To be done ▸
1) Decide whether each statement below agrees with the conversation about Common Data Model: (a) in the example, the very top folder is Dynamics 365; (b) the folders under the organization are arranged by date; (c) Tricia recalls a name field with 25 characters in one source and 55 characters in the other. Answer yes or no for each, and quote the deciding words of the conversation.
2) In the conversation about Common Data Model, what does the metadata file inside each entity folder describe?

Document passage ▸
Eugene: Alright, so we’ve got this slide here. Go ahead.
Tricia: Okay, so, the way that it’s organized is by source. So, in this example, you’ll see that the very top folder is Dynamics 365, and then there’s an organization under that. And then each one of these other folders are by entity, so accounts, leads, opportunities. And within those folders would be Excel files with exactly the same data format, with variable numbers of rows, and also a metadata file that describes the structure of those files.
Carlos: So, just helping connect the dots, is that literally, when you go and you spin up Azure Data Lake, you’re like, “hey, I want to use Common Data Model,” it’s going to plunk these in there for you?
Tricia: It has the metadata already embedded, so say I import a file that I want to match up to my account entity, and I go through and I map it, the structure’s already provided for me by Common Data Model, so I just have to map what fields of mine map to that entity, and it will consume it that way. So, it’s funny, I remember way long time ago, when I first started data modeling, and having to do master data management before there were any tools for that, and you’d find your name field had 25 characters in one source, and it’d be 55 characters in the other source, so then you have to make a decision about what you’re going to do. Are you going to truncate, are you going to pad, what are you going to do? Common Data Model takes care of all of that for you; all of that kind of interpretive work, right? So, if you have a good understanding of what entities are being used by which systems, this really is a rapid way to do that data integration.

Source excerpt ▸
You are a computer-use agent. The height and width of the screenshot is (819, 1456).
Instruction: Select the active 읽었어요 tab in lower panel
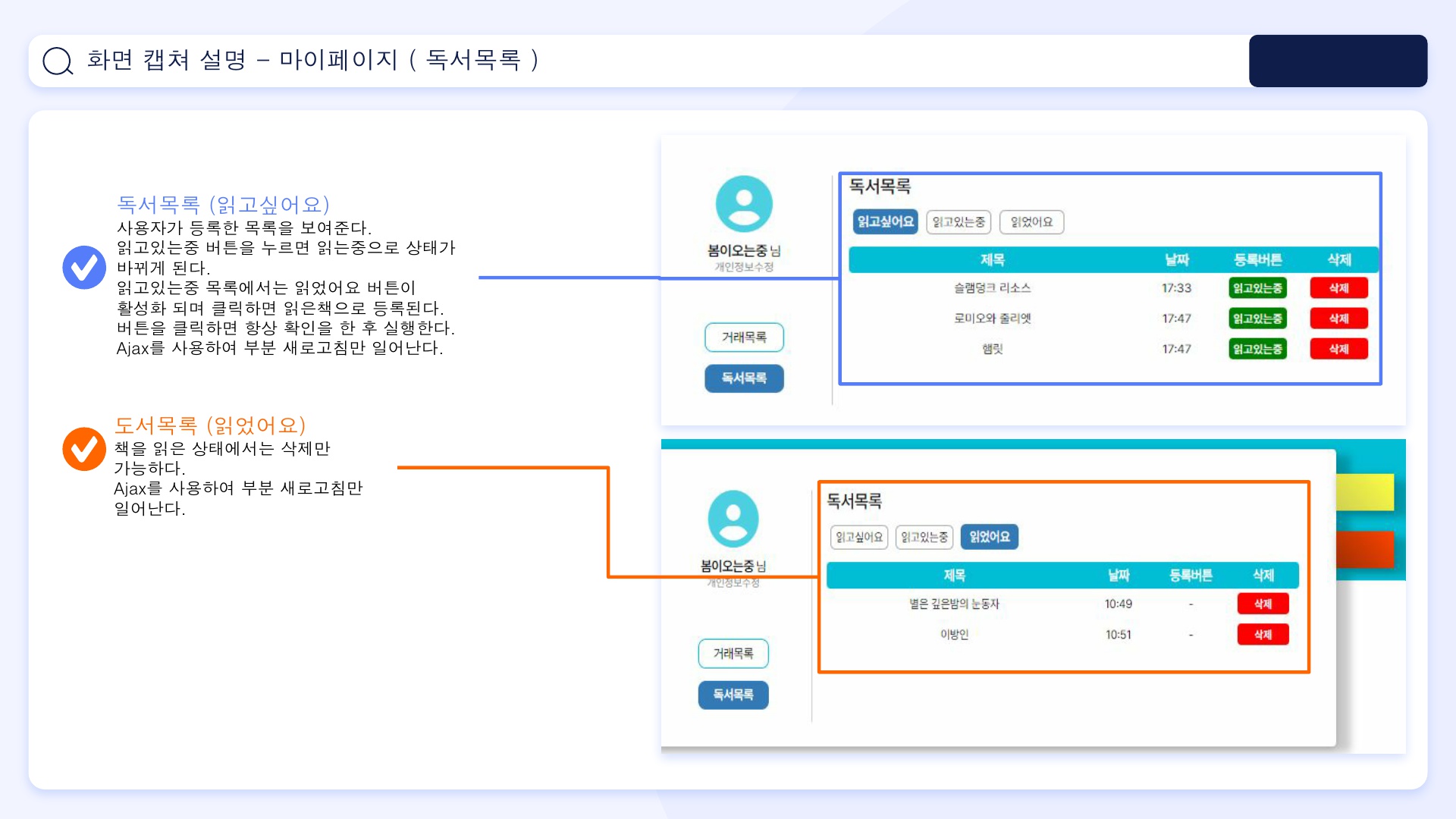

Completed exercise ▸
1)
(a) Yes: "the very top folder is Dynamics 365"
(b) No: "each one of these other folders are by entity, so accounts, leads, opportunities"
(c) Yes: "you’d find your name field had 25 characters in one source, and it’d be 55 characters in the other source"

2) It describes the structure of the Excel files in that folder.